Оперативный псевдоним - Корецкий Данил Аркадьевич. Страница 82
Второй номер вышел из кабинки, вымыл руки, разглядывая себя в зеркало, смыл чуть заметные остатки клея над верхней губой. Теперь он выглядел неотличимым от прибывшего дипломата. Придерживая пальцем черный «атташе», Карданов-2 вернулся в зал и через несколько минут был тепло встречен представителями посольства, которые, обступив гостя со всех сторон, быстро повели его к машине.

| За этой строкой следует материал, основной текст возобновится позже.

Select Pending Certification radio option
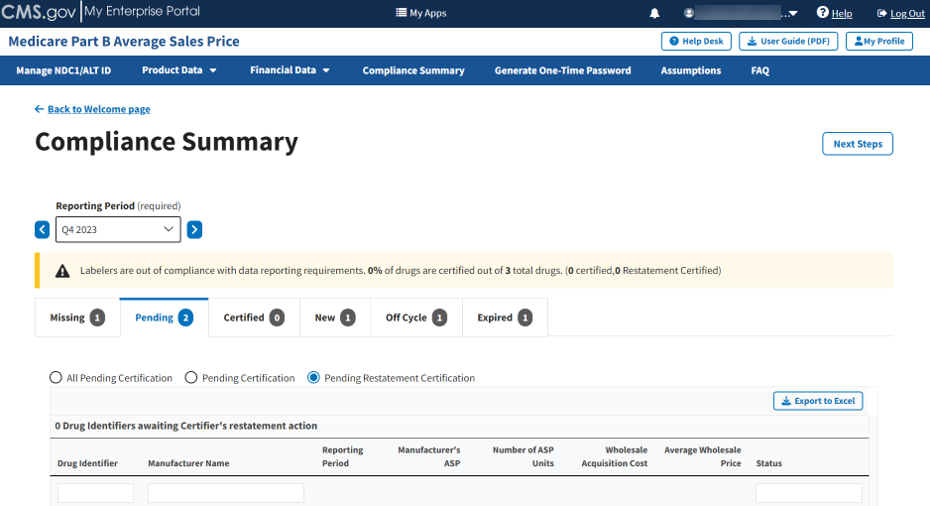930x506 pixels. point(192,378)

Карданов в парике, очках и усах, мятом дождевике и с приметной сумкой через плечо, покинул туалет через четверть часа. Силы ФБР уже оттянулись на перспективные фигуры, он никого не интересовал. Старательно прихрамывая, Макс вышел на площадь и взял такси до Брайтон-Бич. Отпустив машину, он прошел несколько кварталов и, не обнаружив наблюдения, вновь нанял таксиста. Третьеразрядный отель «Луна» находился в получасе езды, там всегда имелись свободные номера, Макс попросил четыреста третий – в конце коридора рядом с запасной лестницей. Ровно в полночь он незамеченным спустился вниз, дошел до перекрестка и, открыв заднюю дверь, сел в черный «Линкольн», который немедленно тронулся с места.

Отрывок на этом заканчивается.